▶ Requirements:
List every line below that contains the string "size", copying each in full.

▶ Information given:
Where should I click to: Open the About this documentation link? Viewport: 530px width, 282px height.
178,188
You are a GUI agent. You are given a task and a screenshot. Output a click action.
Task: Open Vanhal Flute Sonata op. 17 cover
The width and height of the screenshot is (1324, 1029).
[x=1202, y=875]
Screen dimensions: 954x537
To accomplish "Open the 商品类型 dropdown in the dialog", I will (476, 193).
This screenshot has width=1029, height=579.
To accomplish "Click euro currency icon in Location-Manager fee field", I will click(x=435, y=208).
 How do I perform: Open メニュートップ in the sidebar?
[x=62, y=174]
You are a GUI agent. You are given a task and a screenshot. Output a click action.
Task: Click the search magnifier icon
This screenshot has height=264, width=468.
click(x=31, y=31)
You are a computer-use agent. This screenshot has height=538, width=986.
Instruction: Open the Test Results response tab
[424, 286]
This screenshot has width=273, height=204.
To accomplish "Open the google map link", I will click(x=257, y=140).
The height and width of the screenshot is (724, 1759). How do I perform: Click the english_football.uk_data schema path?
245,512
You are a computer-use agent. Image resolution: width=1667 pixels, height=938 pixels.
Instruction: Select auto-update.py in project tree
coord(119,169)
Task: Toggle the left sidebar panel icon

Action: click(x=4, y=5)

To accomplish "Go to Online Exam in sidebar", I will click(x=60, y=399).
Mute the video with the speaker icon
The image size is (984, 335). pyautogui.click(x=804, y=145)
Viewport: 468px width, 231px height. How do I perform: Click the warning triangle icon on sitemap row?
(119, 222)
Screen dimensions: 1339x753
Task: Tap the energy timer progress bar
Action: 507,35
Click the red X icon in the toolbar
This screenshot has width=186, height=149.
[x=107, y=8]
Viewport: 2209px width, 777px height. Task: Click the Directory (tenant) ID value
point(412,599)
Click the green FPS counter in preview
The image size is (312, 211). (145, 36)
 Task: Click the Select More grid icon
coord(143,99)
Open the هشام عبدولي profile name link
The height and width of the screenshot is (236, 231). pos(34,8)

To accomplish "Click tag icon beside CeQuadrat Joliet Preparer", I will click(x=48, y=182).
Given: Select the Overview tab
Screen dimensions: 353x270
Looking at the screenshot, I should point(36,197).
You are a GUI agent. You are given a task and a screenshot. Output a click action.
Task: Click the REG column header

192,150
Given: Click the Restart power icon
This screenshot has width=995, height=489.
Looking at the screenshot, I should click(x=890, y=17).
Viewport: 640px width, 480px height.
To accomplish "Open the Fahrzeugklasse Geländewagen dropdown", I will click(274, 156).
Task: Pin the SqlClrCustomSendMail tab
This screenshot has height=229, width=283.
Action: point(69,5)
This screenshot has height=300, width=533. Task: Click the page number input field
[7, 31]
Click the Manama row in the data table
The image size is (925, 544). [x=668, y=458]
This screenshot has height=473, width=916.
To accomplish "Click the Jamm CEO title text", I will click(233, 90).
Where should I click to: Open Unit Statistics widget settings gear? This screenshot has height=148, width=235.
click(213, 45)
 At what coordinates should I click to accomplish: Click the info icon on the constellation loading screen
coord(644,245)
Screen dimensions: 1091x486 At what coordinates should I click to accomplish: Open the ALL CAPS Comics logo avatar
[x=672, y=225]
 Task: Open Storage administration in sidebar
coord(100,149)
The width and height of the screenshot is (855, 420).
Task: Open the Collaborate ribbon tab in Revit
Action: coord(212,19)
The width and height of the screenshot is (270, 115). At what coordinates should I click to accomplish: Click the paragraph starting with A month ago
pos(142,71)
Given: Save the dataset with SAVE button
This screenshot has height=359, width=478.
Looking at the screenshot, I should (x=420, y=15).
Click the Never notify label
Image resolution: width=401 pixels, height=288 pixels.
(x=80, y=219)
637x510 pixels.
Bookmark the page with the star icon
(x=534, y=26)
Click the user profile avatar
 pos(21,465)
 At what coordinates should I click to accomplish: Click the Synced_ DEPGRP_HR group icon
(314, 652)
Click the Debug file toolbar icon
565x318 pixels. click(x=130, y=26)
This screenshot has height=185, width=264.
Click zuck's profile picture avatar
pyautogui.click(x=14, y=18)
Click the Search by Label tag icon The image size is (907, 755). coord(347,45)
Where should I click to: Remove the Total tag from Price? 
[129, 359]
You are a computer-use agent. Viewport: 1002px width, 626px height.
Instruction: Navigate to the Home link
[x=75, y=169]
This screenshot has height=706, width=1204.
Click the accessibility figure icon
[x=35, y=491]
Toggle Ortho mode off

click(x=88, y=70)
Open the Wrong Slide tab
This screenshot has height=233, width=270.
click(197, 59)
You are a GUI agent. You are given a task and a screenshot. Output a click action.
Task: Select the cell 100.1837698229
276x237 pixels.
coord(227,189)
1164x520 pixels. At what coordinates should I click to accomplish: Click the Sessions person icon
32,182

▶ Problem solution:
The image size is (984, 335). pyautogui.click(x=804, y=145)
The image size is (312, 211). (145, 36)
The image size is (925, 544). [x=668, y=458]
Click the Search by Label tag icon The image size is (907, 755). coord(347,45)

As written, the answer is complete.